INSTRUCTIONS TO FOLLOW.
Show each line from the listing that includes the word "Select".

SUPPLIED MATERIAL.

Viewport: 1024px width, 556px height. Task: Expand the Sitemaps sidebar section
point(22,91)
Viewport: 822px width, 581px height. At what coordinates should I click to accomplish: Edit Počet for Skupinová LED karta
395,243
...
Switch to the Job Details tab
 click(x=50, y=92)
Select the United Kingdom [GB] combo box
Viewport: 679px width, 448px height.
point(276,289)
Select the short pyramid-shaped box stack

ANSWER BOX.
Select the United Kingdom [GB] combo box
Select the short pyramid-shaped box stack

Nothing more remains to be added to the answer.